Stored data entries
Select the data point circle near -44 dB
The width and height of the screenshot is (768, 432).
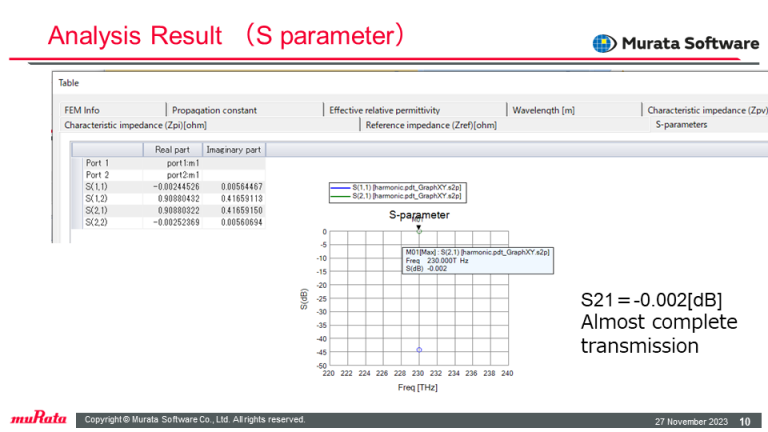419,350
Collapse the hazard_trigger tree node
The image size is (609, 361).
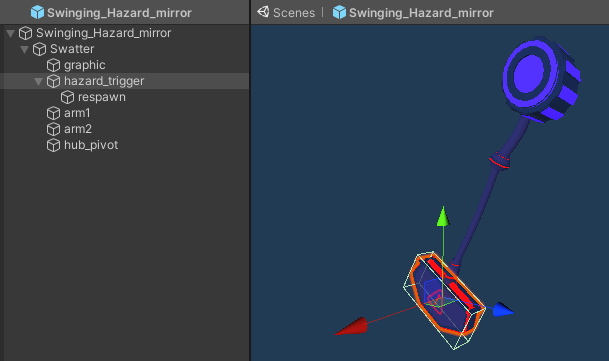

--- PROBLEM REQUIREMENTS ---
For the records above, give every line again exactly and skip the pictures.

--- WRITTEN ANSWER ---
Select the data point circle near -44 dB
The width and height of the screenshot is (768, 432).
419,350
Collapse the hazard_trigger tree node
The image size is (609, 361).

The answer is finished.